In order to carry out their functions, proteins exhibit great structural diversity. For proteins, changing structure is the key to changing function. The protein’s shape determines the way it interacts with other molecules in the cell to serve its purpose. But even though we know a lot about what proteins are and what they do, we still lack knowledge about how they interact with other molecules.

Before, scientists could only investigate proteins individually, one interaction at a time. But last summer, Jesse Rinehart, Professor of Cellular and Molecular Physiology at Yale, and his lab successfully developed a way to observe all the interactions taking place within a cell, also known as the proteome scale. The Rinehart lab’s method can be broken down into two general steps: (1) building a protein library and (2) using Hi-P, a readout method they invented, to analyze the protein interactions.

A protein library is a collection of a wide variety of human proteins generated by bacteria. To get them to produce the human (instead of bacterial) proteins, segments of DNA called plasmids are inserted into the bacteria. The plasmids designed by the Rinehart lab, however, are special because they can manipulate the bacteria to make either a phosphorylated or non-phosphorylated protein. Before, phosphorylated proteins could not be produced. Phosphorylation modifies the protein by adding a chemical group, phosphate, to its structure. This process not only allows the bacteria to produce the exact same proteins that we make, but also gives the protein a tag that allows it to be identified later.

Once this protein library is produced, it needs to be interpreted, and that’s where Hi-P comes in. “Hi-P is a readout for if a protein-protein interaction occurs,” Rinehart said. “It allows us to find how our library interacts with other types of protein.” As the phosphorylated proteins produced earlier bind with other human proteins, researchers can sequence the DNA of the phosphorylated protein to identify it, allowing scientists to retroactively connect the interaction to the protein.

“That’s a big deal because the information tells us directly what’s going on at the protein level,” Rinehart said.

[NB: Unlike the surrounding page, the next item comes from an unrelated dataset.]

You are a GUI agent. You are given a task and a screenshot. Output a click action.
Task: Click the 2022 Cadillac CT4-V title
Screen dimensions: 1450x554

As of proof of concept, the Rinehart lab applied their method on interactions involving 14-3-3 and WW2 proteins, which have already been well-studied. Now, the next steps are to expand the technology and look at uncharacterized protein interactions. “We build the technology and do the confirmatory work first. Now we can unleash it and do more exploratory work,” Rinehart said.

Rinehart hopes that this is just the first step to major discoveries down the line. Protein interactions dictated by phosphorylation lie at the heart of cancer and diabetes, so studying these interactions may help us understand and further tame these diseases.